Они слышали в таявших предутренних сумерках надтреснутые удары по дереву. Бум-вжик… бум-вжик… «Мужик… мужик…» — отдавалось в Васе.
Когда немцы выгнали их в промозглость улицы, они поняли, куда надо идти. На взгорке, рядом с пепелищем, где вчера невозвратно превратились в дым и золу семь прилежных в своей совести людей, гигантской буквой вздымалась виселица. Две петли из новых крученых веревок равномерно покачивал ветер.
Люди озирались, оглядывали друг друга, искали глазами, кого нет среди них, кому прощаться с жизнью. Холеные, злобно-слюнявые овчарки и черные немцы деловито, по-пастушьи сбивали их в кучу — в пяти шагах от смертного устройства. И деревенские люди, рваные, стиснутые, углубившиеся в себя и в великую общую печаль, были как сама затаившаяся от оскорблений и поруганий Родина.
Из штаб-избы конвой направил к виселице двоих. Впереди осторожно переставляла непослушные ноги женщина с лицом белее снега, с нагрудной фанерной табличкой «Диверсант», одетая в ватник и такие же стеганые брюки. За ней, поддерживая согнанный народ легкой, достойной улыбкой, ступал по снегу голыми синими ступнями старик, взнузданный такой же фанерной табличкой, но с надписью — «Партизан».
Вася следил за женщиной, опасаясь, что ног ее не хватит, упадет она на полпути и сытые собаки насядут на нее всей сворой. Взглянул Вася на босого старика, ища в нем подтверждения, что он обязательно дойдет, — взглянул, встретил обращенный к нему, мальчику Васе, взгляд и забился в руках тети Сани. «Дедушка, зачем же такой, дедушка Евстигней… Как больно тебе сейчас, и зачем ты меня оставил здесь…»
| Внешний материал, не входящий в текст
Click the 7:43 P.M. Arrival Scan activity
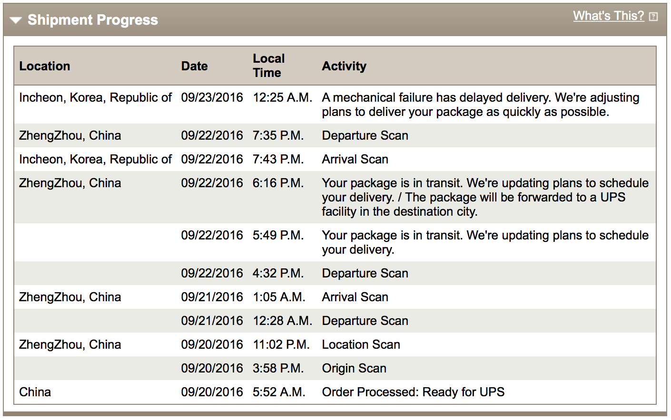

Дедушка, дедушка! Дедушка!!
. . . . . . . . . . . . . . . . . . . . . . . . .
Офицер произносил речь, в просторах России кожаной перчаткой указывая на Германию; повизгивали от безработного состояния и близости человеческой крови овчарки; стоял народ; долговязый ефрейтор с голубыми глазами выбил из-под партизанских ног пустые ящики, и еще двоих не стало у замершего народа.